▶ [Exercise] Extract, unchanged, each line of the listing below from its first line through the line that contains "Task: Click the device log scrollbar thumb", inclusive, and nothing else.

▶ [Data supplied]
--- START ---
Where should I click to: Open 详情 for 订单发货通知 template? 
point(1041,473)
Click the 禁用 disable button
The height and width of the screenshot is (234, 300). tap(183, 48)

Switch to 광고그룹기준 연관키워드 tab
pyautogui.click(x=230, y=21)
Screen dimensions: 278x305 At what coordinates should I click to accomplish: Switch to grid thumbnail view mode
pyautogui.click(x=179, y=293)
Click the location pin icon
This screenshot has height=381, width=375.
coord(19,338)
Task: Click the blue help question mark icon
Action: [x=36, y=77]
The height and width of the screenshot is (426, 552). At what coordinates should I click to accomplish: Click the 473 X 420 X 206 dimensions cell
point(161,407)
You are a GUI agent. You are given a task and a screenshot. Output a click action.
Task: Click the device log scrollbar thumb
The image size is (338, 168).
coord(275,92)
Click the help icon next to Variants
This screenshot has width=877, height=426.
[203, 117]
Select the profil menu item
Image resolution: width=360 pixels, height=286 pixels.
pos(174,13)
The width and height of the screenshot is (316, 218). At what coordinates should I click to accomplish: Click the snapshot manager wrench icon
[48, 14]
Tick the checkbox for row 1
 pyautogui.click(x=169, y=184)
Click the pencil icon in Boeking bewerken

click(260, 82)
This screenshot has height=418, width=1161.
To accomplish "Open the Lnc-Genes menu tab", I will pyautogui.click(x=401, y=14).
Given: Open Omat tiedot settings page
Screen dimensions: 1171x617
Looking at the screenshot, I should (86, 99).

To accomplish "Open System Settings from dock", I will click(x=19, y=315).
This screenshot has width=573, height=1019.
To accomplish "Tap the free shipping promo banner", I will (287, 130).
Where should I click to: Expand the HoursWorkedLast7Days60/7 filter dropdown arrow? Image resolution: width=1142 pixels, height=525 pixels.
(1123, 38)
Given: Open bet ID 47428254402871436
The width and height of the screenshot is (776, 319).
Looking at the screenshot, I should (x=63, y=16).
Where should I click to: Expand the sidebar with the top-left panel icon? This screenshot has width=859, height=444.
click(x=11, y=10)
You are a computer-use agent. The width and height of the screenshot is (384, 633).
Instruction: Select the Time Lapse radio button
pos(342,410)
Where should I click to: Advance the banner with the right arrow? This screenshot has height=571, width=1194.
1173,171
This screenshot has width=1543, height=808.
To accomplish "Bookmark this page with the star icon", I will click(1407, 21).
--- END ---
▶ [Problem solution]
Where should I click to: Open 详情 for 订单发货通知 template? 
point(1041,473)
Click the 禁用 disable button
The height and width of the screenshot is (234, 300). tap(183, 48)

Switch to 광고그룹기준 연관키워드 tab
pyautogui.click(x=230, y=21)
Screen dimensions: 278x305 At what coordinates should I click to accomplish: Switch to grid thumbnail view mode
pyautogui.click(x=179, y=293)
Click the location pin icon
This screenshot has height=381, width=375.
coord(19,338)
Task: Click the blue help question mark icon
Action: [x=36, y=77]
The height and width of the screenshot is (426, 552). At what coordinates should I click to accomplish: Click the 473 X 420 X 206 dimensions cell
point(161,407)
You are a GUI agent. You are given a task and a screenshot. Output a click action.
Task: Click the device log scrollbar thumb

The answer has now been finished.